> [TASK DETAILS]: Output every line of the entries below as a JSON list of strings, one string per line, leaving out blank lines.

......

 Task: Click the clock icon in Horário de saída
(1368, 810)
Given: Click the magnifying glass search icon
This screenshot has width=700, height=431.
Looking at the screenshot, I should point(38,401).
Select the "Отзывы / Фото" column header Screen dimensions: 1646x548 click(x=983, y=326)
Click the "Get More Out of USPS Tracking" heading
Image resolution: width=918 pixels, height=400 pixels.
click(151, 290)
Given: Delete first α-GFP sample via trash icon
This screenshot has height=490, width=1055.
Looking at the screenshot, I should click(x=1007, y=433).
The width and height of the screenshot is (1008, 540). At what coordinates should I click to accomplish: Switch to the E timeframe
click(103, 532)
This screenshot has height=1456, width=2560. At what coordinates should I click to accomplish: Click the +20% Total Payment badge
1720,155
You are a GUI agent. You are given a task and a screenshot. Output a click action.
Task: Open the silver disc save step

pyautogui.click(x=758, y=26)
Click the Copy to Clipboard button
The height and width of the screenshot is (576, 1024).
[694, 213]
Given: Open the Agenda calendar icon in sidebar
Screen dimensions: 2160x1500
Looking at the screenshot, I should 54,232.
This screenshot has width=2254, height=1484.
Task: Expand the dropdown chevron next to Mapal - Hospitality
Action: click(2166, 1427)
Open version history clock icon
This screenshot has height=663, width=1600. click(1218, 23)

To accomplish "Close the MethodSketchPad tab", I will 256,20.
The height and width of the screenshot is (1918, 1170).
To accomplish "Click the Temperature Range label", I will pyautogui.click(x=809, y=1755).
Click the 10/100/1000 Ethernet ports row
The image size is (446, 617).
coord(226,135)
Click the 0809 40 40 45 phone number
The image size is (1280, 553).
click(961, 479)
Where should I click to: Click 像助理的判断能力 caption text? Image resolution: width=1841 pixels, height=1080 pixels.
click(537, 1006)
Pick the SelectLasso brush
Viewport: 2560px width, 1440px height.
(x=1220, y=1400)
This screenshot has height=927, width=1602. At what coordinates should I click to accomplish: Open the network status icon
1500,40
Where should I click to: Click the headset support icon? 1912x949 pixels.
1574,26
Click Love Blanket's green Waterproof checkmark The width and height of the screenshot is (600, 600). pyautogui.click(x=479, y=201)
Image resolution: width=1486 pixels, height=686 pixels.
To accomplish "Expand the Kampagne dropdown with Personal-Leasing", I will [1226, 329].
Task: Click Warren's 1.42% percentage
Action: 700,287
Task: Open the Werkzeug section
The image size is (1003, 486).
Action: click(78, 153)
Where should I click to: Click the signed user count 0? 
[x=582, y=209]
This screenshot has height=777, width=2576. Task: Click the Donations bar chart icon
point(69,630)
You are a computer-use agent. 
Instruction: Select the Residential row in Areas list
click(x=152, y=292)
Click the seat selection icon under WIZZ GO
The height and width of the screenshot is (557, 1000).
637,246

......

> [ANSWER IN FULL]:
[
  " Task: Click the clock icon in Horário de saída",
  "(1368, 810)",
  "Given: Click the magnifying glass search icon",
  "This screenshot has width=700, height=431.",
  "Looking at the screenshot, I should point(38,401).",
  "Select the \"Отзывы / Фото\" column header Screen dimensions: 1646x548 click(x=983, y=326)",
  "Click the \"Get More Out of USPS Tracking\" heading",
  "Image resolution: width=918 pixels, height=400 pixels.",
  "click(151, 290)",
  "Given: Delete first α-GFP sample via trash icon",
  "This screenshot has height=490, width=1055.",
  "Looking at the screenshot, I should click(x=1007, y=433).",
  "The width and height of the screenshot is (1008, 540). At what coordinates should I click to accomplish: Switch to the E timeframe",
  "click(103, 532)",
  "This screenshot has height=1456, width=2560. At what coordinates should I click to accomplish: Click the +20% Total Payment badge",
  "1720,155",
  "You are a GUI agent. You are given a task and a screenshot. Output a click action.",
  "Task: Open the silver disc save step",
  "pyautogui.click(x=758, y=26)",
  "Click the Copy to Clipboard button",
  "The height and width of the screenshot is (576, 1024).",
  "[694, 213]",
  "Given: Open the Agenda calendar icon in sidebar",
  "Screen dimensions: 2160x1500",
  "Looking at the screenshot, I should 54,232.",
  "This screenshot has width=2254, height=1484.",
  "Task: Expand the dropdown chevron next to Mapal - Hospitality",
  "Action: click(2166, 1427)",
  "Open version history clock icon",
  "This screenshot has height=663, width=1600. click(1218, 23)",
  "To accomplish \"Close the MethodSketchPad tab\", I will 256,20.",
  "The height and width of the screenshot is (1918, 1170).",
  "To accomplish \"Click the Temperature Range label\", I will pyautogui.click(x=809, y=1755).",
  "Click the 10/100/1000 Ethernet ports row",
  "The image size is (446, 617).",
  "coord(226,135)",
  "Click the 0809 40 40 45 phone number",
  "The image size is (1280, 553).",
  "click(961, 479)",
  "Where should I click to: Click 像助理的判断能力 caption text? Image resolution: width=1841 pixels, height=1080 pixels.",
  "click(537, 1006)",
  "Pick the SelectLasso brush",
  "Viewport: 2560px width, 1440px height.",
  "(x=1220, y=1400)",
  "This screenshot has height=927, width=1602. At what coordinates should I click to accomplish: Open the network status icon",
  "1500,40",
  "Where should I click to: Click the headset support icon? 1912x949 pixels.",
  "1574,26",
  "Click Love Blanket's green Waterproof checkmark The width and height of the screenshot is (600, 600). pyautogui.click(x=479, y=201)",
  "Image resolution: width=1486 pixels, height=686 pixels.",
  "To accomplish \"Expand the Kampagne dropdown with Personal-Leasing\", I will [1226, 329].",
  "Task: Click Warren's 1.42% percentage",
  "Action: 700,287",
  "Task: Open the Werkzeug section",
  "The image size is (1003, 486).",
  "Action: click(78, 153)",
  "Where should I click to: Click the signed user count 0? ",
  "[x=582, y=209]",
  "This screenshot has height=777, width=2576. Task: Click the Donations bar chart icon",
  "point(69,630)",
  "You are a computer-use agent. ",
  "Instruction: Select the Residential row in Areas list",
  "click(x=152, y=292)",
  "Click the seat selection icon under WIZZ GO",
  "The height and width of the screenshot is (557, 1000).",
  "637,246"
]